In April, the Golden Globe winner pled guilty to paying William “Rick” Singer $15,000 to boost her daughter’s SAT results. Singer, who pled guilty to money laundering, racketeering, obstruction of justice and tax evasion, is the 58-year-old who admitted to organizing the chessboard of college coaches and SAT exam proctors to help the parents of wealthy kids get into top-tier institutions. Along with Huffman, Lori Loughlin and her fashion designer husband Mossimo Giannulli, as well as 48 other high-power executives were also involved in the plot.
Federal prosecutors initially wanted Huffman to spend four months in prison. However, in a reported submission to the court, the sentence was lowered to one month plus probation. In a memo, the prosecution said the month-long sentence is warranted because Huffman knew her actions were illegal.

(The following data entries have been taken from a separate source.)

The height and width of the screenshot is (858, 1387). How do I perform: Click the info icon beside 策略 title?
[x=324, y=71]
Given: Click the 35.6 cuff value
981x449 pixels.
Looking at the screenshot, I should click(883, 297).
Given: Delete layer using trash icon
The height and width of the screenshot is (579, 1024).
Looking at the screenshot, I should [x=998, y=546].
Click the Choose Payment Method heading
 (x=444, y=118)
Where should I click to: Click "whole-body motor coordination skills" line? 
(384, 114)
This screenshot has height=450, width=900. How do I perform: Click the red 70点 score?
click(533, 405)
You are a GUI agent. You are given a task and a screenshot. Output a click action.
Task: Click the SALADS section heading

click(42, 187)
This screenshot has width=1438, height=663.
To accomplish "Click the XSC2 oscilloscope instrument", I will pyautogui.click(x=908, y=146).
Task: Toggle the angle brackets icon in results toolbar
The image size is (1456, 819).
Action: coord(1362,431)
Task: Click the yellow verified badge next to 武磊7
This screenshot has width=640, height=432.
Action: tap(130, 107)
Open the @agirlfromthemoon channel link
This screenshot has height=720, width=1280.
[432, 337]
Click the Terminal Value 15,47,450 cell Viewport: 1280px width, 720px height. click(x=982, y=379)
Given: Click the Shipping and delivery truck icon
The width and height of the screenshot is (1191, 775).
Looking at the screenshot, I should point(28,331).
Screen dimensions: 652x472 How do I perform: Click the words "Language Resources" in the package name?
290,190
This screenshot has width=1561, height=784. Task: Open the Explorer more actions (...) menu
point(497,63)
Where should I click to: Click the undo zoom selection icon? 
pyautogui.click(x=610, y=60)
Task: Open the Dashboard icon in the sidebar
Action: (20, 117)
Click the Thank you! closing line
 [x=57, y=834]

“Her efforts weren’t driven by need or desperation, but by a sense of entitlement, or at least moral cluelessness, facilitated by wealth and insularity,” the prosecution wrote. “Millions of parents send their kids to college every year. All of them care as much as she does about their children’s fortunes, but they don’t buy fake SAT scores and joke about it… along the way.”
Huffman’s daughter has a reported learning disability and the ruse was using her daughter’s disability to potentially get more time to take the test only for it to be shipped to a testing center Singer owned.
The actress said she wasn’t concerned with her daughter going to an Ivy League school, her decision to pay Singer was driven by her insecurity as a mom.
“I felt an urgency which built to a sense of panic that there was this huge obstacle in the way that needed to be fixed for my daughter’s sake,” she wrote. “As warped as this sounds now, I honestly began to feel that maybe I would be a bad mother if I didn’t do what Mr. Singer was suggesting.”
Huffman’s daughter, however, wasn’t in on the scheme and when she learned of her mother’s actions was disappointed. “Why didn’t you believe in me? Why didn’t you think I could do it on my own?” Huffman recalled.
The 56-year-old is slated to be sentenced next Friday in Boston.